> [WHAT IS EXPECTED]:
Start the copy at the line holding "Click the [Column Span] container icon" and continue it exactly through the last line of the entries, leaving out pictures and anything else.

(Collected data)
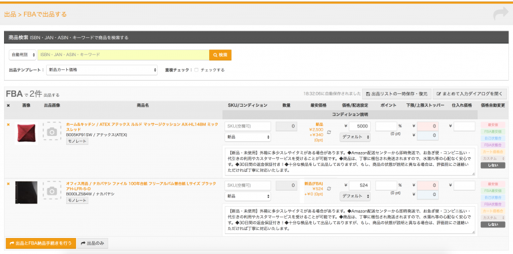Open the 新品 condition dropdown for ATEX cushion

[248, 137]

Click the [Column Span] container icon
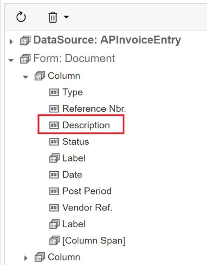(x=54, y=240)
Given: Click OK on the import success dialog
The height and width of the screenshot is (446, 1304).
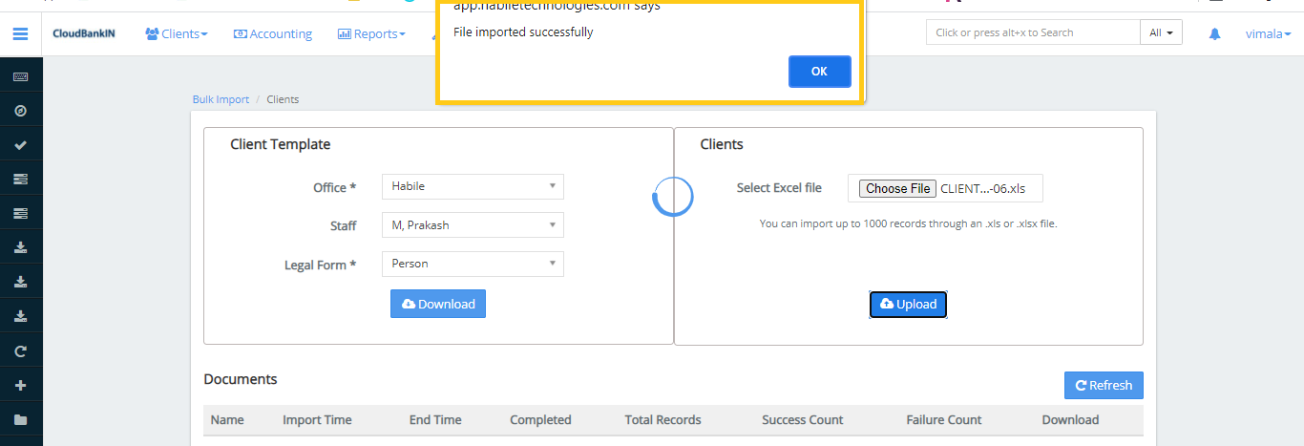Looking at the screenshot, I should (819, 72).
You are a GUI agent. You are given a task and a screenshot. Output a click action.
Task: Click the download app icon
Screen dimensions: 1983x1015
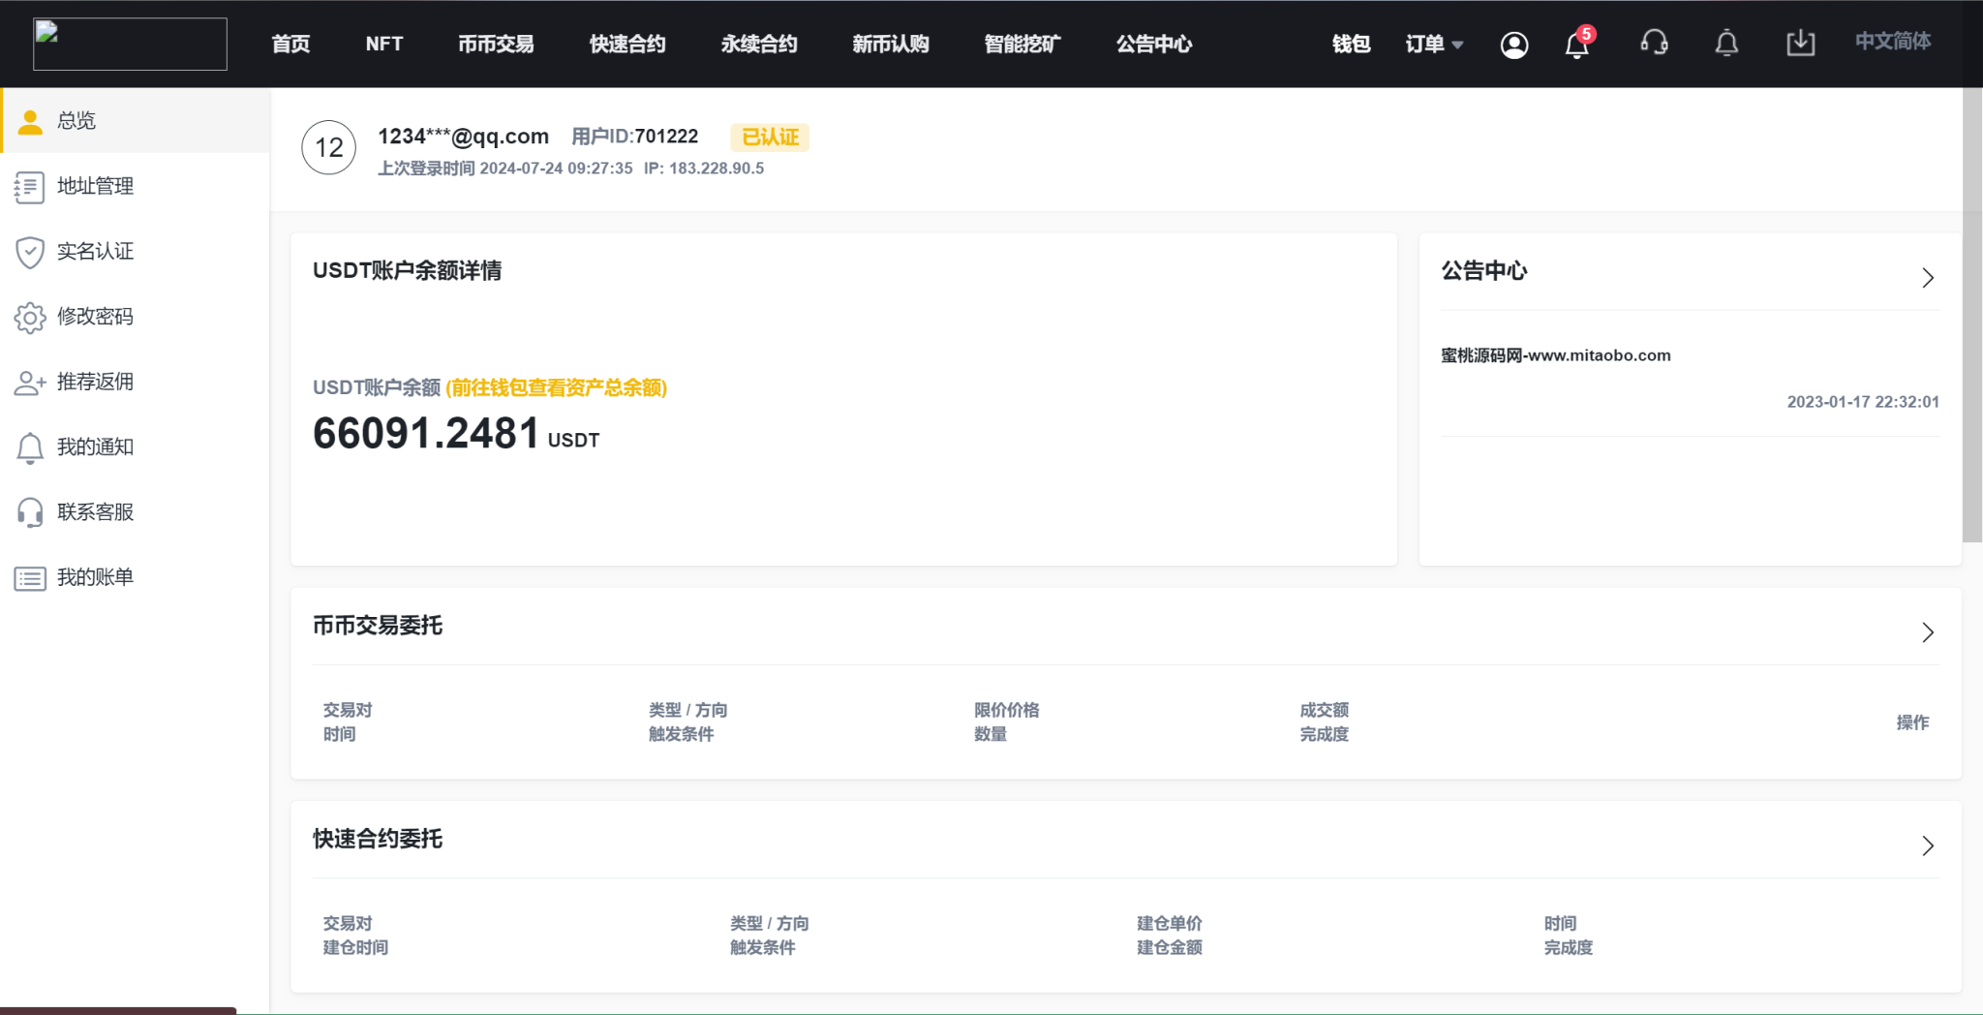click(1800, 44)
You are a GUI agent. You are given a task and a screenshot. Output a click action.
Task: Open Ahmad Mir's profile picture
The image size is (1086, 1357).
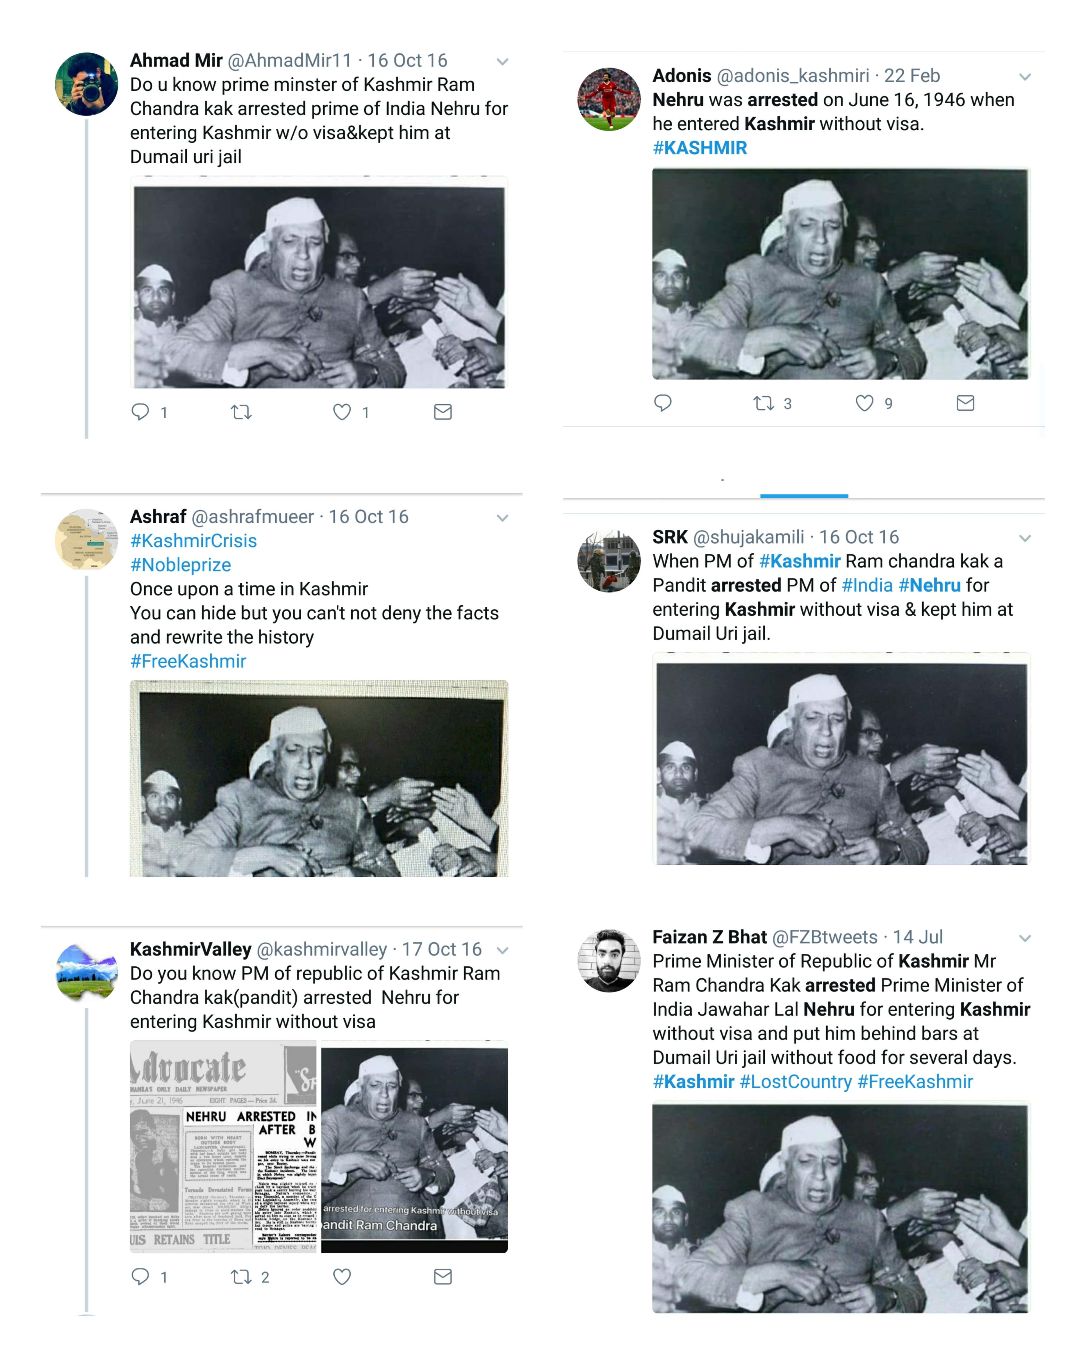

> [FINISHED TASK]:
Click the [Column Span] container icon
(x=54, y=240)
Given: Click OK on the import success dialog
The height and width of the screenshot is (446, 1304).
Looking at the screenshot, I should (819, 72).
You are a GUI agent. You are given a task and a screenshot. Output a click action.
Task: Click the download app icon
Screen dimensions: 1983x1015
click(1800, 44)
You are a GUI agent. You are given a task and a screenshot. Output a click action.
Task: Open Ahmad Mir's profile picture
The image size is (1086, 1357).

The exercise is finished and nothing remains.